#### TEKS BACAAN ####

Memasuki kantor di Jl. Kartini suasananya relatif lengang. Tidak seperti sebelumnya yang selalu terlihat pengantre berjubel di depan loket atau kerumunan di ruang tunggu. Rupanya jumlah pengunjung sudah dibatasi sejak awal melalui teknologi daring. Ya, pemohon SIM hari sebelumnya kudu  daftar dulu secara online di laman E-SIM online Polresta Sidoarjo.

Begitulah, semua pemohon SIM kini diasumsikan sudah menggenggam android semua. Saya jadi membayangkan, mereka yang belum familiar dengan dunia digital tentu agak kerepotan. Kiranya, melek literasi digital sudah menjadi prasyarat memasuki era kenormalan baru ini.

Di tukang foto kopi saya sudah menjumpai pemandangan berbeda. Mereka memasang tabir plastik bening. Agar tidak saling terciprat ludah saat bicara atau terkena droplet bila tiba-tiba bersin. Memasuki ruang tes kesehatan juga begitu, tempat duduk antrean dibikin renggang. Pemohon dites suhunya dengan thermogun.

Selesai menyerahkan lembaran jawaban tes psikologis, tangan kami disemprot handsanitizer.  Menuju ke loket berikutnya yang letaknya di gedung utama, kening pengunjung “ditembak” lagi lalu diminta cuci tangan pakai sabun di wastafel baru dekat pintu masuk.

Ternyata suasana jadi terasa nyaman manakala semua orang dipaksa taat pada protokol kesehatan. Mereka berbaris rapi, pakai masker, jaga jarak, dan menunggu antrean tanpa berisik. Mengisi formulir di meja secara berjauhan. Kalau duduk juga mengikuti aturan, menghindari tanda silang yang terpasang di sandaran kursi. Petugas langsung menegur begitu ada pemohon yang main serobot ke depan, belum sadar aturan main yang baru.

#### KUTIPAN CATATAN ####

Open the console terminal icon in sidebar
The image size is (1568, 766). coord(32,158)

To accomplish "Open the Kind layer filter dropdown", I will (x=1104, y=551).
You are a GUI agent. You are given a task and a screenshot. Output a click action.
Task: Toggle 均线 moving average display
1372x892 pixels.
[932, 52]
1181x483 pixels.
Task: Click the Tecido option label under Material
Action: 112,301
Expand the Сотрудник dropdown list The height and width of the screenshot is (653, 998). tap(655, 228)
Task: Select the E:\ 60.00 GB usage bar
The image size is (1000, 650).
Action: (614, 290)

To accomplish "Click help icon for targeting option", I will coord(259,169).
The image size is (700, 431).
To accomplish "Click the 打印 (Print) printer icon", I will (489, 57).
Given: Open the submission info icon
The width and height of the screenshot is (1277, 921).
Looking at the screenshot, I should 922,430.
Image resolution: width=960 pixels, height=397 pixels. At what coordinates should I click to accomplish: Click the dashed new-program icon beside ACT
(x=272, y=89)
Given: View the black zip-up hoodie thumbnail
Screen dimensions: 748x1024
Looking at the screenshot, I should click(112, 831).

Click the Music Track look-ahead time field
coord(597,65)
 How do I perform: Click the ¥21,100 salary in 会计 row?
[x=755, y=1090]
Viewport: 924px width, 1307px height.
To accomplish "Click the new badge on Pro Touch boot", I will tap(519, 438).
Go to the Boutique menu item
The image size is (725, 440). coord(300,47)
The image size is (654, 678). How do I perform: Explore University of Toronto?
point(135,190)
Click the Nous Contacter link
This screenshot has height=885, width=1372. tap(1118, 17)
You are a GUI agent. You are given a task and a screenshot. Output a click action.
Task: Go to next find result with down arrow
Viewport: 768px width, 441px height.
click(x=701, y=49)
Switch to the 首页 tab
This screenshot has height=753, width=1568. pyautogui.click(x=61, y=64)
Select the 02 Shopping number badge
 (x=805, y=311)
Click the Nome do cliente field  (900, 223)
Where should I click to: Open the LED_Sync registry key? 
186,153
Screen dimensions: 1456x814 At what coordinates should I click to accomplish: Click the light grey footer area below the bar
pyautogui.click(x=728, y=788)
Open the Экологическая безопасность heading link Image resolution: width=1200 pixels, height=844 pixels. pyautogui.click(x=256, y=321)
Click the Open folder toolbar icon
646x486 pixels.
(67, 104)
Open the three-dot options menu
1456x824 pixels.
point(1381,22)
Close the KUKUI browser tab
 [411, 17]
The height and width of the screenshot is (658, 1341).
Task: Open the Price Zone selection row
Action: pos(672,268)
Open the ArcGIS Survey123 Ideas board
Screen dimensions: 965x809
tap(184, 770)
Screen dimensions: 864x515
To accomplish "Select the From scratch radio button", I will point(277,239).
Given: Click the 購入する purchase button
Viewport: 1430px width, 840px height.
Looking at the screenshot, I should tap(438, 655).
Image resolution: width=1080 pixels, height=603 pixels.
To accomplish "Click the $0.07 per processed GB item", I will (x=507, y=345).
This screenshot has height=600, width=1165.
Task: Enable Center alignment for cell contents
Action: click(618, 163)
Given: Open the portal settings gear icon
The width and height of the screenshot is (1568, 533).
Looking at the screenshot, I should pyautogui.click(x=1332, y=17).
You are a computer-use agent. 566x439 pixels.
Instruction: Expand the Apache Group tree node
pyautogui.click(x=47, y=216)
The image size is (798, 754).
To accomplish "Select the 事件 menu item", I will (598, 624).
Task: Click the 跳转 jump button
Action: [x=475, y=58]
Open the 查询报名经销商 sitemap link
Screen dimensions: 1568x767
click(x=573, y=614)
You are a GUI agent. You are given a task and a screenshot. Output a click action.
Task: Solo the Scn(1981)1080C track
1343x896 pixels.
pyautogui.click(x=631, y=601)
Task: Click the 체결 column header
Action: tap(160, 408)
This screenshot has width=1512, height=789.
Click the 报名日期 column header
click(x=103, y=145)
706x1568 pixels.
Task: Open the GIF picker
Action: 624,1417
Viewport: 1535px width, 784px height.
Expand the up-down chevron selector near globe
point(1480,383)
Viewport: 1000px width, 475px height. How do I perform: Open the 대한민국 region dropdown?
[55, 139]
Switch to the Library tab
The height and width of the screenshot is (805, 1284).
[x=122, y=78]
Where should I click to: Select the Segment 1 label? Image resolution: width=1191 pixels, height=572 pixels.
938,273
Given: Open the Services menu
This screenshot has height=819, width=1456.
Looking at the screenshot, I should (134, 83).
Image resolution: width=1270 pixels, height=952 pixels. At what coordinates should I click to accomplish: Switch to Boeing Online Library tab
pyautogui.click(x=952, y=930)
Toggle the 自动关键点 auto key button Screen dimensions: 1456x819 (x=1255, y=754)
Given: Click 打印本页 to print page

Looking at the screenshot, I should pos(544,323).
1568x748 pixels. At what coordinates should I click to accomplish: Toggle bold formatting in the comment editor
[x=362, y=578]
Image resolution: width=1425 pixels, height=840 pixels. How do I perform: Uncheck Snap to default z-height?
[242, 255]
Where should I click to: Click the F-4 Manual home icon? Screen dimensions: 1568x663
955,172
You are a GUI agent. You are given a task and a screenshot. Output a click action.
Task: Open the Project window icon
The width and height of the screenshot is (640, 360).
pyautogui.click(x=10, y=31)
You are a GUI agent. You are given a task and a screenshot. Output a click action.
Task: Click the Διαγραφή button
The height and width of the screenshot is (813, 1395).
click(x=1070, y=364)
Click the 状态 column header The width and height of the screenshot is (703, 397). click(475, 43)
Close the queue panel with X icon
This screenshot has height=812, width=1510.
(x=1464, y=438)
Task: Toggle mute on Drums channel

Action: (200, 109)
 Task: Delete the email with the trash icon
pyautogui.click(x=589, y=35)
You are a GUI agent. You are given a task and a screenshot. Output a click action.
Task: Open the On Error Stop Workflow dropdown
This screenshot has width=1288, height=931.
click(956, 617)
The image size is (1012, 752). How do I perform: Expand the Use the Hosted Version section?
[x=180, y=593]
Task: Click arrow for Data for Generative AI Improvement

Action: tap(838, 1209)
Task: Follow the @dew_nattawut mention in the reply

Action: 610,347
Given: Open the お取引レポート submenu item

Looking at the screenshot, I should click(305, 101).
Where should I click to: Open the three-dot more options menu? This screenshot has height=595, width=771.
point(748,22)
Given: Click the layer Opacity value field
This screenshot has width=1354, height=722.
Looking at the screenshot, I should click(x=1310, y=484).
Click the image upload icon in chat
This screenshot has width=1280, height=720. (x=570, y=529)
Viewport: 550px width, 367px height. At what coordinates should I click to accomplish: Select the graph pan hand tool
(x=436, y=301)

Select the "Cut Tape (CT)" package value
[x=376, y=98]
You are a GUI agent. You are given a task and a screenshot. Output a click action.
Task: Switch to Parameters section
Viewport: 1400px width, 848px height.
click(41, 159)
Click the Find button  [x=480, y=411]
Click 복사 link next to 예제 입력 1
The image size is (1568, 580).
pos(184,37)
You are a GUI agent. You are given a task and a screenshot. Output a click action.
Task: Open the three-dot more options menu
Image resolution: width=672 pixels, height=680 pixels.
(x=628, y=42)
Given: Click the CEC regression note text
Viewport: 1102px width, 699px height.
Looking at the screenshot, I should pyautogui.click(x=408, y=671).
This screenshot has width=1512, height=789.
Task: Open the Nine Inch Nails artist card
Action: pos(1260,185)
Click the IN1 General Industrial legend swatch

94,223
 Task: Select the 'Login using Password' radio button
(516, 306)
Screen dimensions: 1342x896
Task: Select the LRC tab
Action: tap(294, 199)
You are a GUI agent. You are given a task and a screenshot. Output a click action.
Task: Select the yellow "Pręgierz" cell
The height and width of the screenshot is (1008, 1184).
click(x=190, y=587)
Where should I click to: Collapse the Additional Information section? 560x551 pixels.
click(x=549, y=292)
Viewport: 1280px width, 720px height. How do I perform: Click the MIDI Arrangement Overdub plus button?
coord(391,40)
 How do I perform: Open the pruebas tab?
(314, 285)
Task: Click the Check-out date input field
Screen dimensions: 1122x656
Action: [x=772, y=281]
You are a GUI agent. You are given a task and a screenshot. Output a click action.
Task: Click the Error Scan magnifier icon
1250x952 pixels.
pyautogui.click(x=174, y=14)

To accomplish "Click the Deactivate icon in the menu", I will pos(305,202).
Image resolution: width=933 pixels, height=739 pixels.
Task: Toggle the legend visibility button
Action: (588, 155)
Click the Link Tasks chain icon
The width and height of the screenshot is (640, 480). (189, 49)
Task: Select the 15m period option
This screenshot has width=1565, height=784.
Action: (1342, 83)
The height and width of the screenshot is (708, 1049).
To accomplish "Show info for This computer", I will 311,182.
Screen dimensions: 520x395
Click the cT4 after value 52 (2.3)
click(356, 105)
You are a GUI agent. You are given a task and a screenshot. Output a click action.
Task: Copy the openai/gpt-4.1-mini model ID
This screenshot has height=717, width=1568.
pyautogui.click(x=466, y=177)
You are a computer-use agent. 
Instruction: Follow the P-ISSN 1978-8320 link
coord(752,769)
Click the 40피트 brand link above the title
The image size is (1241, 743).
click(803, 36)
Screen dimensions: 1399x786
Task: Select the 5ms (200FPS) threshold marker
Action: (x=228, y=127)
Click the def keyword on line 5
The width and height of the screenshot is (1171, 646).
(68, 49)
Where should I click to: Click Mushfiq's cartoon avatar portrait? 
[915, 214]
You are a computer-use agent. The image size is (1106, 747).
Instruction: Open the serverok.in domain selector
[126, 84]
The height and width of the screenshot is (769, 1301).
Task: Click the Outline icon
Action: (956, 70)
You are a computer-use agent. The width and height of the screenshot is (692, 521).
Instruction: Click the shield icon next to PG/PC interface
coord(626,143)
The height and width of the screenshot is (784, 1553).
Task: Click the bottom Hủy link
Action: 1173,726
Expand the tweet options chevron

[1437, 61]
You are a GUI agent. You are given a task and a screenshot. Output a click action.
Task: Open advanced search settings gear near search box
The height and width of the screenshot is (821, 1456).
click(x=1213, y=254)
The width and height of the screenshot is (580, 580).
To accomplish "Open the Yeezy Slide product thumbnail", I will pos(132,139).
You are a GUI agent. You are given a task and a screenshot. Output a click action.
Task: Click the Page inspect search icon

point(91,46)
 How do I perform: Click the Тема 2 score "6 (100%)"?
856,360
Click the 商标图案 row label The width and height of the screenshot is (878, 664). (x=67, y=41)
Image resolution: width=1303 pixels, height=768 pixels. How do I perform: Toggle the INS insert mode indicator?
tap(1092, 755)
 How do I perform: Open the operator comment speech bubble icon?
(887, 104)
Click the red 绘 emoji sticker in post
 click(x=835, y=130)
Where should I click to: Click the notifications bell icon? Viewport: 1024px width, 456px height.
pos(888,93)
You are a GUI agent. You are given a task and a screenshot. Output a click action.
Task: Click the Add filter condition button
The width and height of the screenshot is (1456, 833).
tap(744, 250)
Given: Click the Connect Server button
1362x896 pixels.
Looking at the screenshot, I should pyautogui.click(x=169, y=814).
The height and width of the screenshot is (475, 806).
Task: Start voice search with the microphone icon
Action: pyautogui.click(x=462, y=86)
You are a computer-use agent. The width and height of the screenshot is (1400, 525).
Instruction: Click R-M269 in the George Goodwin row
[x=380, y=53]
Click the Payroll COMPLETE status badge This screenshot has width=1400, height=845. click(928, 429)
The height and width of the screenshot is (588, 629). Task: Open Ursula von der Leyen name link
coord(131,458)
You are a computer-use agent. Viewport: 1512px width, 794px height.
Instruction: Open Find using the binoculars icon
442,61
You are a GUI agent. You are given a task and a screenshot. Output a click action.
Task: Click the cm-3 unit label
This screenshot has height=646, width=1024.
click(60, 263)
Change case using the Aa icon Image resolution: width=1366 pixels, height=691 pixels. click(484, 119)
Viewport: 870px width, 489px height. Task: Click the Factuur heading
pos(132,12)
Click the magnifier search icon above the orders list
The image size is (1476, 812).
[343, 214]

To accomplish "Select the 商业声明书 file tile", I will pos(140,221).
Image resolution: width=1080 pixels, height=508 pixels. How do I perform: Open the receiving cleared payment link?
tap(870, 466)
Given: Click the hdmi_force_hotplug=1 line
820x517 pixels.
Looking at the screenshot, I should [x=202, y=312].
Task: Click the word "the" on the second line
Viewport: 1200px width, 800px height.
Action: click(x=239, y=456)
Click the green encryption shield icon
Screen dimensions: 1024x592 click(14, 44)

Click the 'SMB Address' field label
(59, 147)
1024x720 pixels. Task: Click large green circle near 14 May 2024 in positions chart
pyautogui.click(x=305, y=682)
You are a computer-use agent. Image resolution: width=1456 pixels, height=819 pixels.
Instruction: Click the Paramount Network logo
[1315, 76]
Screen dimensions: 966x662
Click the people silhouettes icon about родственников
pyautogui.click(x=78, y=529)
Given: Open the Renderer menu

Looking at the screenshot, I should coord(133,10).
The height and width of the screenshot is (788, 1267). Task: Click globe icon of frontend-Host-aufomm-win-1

####

> **TUGAS YANG DIKERJAKAN**:
1 – Menurut teks bacaan, dengan alat apa suhu pemohon dites di ruang tes kesehatan?
2 – Sajikan sebagai daftar bernomor baris-baris catatan dari awal catatan sampai baris yang memuat "Expand the Сотрудник", termasuk baris itu. Baris kosong tidak perlu dimasukkan.

> **JAWABAN LATIHAN**:
1 – Dengan thermogun.

2 –
1. Open the console terminal icon in sidebar
2. The image size is (1568, 766). coord(32,158)
3. To accomplish "Open the Kind layer filter dropdown", I will (x=1104, y=551).
4. You are a GUI agent. You are given a task and a screenshot. Output a click action.
5. Task: Toggle 均线 moving average display
6. 1372x892 pixels.
7. [932, 52]
8. 1181x483 pixels.
9. Task: Click the Tecido option label under Material
10. Action: 112,301
11. Expand the Сотрудник dropdown list The height and width of the screenshot is (653, 998). tap(655, 228)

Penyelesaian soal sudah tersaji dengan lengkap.